[[ RECORDS FOR THIS EXERCISE open ]]

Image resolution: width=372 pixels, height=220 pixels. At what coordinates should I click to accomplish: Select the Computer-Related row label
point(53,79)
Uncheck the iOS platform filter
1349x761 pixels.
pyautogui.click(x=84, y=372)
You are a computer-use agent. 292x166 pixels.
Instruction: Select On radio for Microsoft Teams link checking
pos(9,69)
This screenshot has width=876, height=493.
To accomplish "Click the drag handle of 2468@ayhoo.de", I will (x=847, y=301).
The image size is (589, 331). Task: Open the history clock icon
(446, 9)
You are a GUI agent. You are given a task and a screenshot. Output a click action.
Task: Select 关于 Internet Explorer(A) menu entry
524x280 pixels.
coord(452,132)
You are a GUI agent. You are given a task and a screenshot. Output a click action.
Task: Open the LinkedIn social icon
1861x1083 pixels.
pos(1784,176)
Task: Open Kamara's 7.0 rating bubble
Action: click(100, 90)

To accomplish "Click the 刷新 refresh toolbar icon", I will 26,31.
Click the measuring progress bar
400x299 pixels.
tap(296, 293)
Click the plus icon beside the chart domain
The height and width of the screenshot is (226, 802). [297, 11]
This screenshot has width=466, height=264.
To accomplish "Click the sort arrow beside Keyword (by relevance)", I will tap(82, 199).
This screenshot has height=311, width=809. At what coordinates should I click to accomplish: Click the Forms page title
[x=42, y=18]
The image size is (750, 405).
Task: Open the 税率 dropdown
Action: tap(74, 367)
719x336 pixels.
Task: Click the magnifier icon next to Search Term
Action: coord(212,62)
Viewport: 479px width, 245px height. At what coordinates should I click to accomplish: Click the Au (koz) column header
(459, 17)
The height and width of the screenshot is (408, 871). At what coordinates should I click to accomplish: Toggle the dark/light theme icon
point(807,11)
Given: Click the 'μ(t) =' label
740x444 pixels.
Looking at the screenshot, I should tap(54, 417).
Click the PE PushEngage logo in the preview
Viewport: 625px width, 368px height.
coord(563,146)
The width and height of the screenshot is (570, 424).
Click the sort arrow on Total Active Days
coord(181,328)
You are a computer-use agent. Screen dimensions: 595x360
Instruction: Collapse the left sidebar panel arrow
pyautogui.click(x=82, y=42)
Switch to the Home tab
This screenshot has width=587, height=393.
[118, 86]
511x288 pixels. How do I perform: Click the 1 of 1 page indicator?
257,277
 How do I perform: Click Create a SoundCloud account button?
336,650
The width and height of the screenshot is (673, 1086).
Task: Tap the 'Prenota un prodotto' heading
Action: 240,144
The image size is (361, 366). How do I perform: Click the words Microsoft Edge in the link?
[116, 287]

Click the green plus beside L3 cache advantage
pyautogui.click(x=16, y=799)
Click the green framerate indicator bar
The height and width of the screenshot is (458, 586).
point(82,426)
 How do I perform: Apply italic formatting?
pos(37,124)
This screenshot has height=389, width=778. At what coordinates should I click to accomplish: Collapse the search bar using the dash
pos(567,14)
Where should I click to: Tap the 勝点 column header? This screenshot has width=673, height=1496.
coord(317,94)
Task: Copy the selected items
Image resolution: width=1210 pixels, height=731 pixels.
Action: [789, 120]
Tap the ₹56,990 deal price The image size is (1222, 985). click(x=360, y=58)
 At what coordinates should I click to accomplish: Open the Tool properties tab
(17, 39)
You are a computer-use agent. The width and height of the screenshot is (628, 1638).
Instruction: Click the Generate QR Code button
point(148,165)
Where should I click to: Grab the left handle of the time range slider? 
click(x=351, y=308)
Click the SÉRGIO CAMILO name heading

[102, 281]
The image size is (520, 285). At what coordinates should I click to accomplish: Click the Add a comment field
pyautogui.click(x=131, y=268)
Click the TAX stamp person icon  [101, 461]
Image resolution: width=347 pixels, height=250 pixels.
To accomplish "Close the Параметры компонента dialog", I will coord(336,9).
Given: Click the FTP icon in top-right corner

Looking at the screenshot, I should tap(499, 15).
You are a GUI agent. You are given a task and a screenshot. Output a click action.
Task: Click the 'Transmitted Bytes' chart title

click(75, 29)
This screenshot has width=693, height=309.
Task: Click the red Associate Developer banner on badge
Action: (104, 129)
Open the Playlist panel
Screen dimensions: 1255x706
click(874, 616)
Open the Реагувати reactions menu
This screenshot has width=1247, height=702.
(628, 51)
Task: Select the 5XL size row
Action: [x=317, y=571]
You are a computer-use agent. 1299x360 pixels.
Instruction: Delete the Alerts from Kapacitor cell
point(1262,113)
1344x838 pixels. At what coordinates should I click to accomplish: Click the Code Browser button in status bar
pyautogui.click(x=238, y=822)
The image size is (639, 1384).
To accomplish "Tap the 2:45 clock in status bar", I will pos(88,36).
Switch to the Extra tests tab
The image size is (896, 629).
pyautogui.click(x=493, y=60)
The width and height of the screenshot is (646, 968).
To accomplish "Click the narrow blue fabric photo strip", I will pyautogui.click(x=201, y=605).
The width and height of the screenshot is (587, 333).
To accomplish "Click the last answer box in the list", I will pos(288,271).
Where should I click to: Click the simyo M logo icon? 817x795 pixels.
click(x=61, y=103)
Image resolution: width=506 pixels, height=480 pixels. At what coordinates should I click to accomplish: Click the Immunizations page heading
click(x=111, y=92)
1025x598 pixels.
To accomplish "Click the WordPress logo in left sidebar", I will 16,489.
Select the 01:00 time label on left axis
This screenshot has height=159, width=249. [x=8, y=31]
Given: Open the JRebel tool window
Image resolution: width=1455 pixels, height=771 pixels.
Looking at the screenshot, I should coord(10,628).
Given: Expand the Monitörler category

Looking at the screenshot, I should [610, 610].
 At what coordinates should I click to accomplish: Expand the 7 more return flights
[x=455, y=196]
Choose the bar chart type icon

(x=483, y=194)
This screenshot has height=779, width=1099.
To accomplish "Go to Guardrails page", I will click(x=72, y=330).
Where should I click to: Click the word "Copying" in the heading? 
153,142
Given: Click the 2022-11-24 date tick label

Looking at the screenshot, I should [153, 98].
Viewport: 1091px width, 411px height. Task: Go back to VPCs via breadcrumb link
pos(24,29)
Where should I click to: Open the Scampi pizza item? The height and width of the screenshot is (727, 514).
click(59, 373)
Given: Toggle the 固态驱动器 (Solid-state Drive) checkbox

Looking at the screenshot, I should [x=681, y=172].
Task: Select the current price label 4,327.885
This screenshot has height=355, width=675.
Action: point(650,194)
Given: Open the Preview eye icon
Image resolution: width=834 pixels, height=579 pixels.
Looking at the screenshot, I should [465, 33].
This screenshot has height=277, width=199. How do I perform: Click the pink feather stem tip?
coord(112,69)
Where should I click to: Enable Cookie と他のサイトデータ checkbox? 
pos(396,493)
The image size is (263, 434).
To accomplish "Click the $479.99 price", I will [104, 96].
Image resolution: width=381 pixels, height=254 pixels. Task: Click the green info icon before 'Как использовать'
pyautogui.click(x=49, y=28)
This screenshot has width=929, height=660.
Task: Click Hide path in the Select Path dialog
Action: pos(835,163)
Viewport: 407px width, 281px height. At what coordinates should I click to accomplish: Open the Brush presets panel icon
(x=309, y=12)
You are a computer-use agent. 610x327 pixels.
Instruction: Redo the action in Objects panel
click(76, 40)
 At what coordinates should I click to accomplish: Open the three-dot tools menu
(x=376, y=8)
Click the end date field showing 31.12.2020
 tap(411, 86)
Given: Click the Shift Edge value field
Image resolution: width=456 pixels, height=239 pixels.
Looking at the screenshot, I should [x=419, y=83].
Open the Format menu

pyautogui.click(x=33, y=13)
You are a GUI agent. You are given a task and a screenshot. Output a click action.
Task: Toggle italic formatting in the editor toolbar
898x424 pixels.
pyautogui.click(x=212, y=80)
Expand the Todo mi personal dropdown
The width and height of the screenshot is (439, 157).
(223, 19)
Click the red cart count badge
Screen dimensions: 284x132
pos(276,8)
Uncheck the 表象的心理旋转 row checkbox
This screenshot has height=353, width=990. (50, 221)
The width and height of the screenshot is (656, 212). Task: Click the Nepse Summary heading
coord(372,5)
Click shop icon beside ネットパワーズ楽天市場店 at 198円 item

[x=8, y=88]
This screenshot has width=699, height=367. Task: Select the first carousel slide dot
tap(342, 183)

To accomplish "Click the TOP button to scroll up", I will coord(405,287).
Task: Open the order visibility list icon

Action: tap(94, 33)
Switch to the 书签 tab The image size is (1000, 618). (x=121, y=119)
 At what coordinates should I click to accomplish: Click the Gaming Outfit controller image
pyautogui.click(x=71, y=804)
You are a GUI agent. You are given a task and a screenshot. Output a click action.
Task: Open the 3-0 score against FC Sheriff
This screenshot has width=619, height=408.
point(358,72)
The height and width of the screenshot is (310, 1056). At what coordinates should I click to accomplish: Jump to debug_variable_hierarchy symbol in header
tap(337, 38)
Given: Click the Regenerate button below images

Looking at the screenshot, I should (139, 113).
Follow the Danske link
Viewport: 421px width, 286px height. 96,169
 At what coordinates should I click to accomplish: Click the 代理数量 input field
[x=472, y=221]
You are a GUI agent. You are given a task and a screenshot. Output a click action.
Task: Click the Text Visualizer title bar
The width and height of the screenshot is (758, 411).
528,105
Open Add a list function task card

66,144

[[ RECORDS FOR THIS EXERCISE closed ]]

Among the entries above, how many lines include "price"? State the number and nothing else.

> EXERCISE ANSWER
3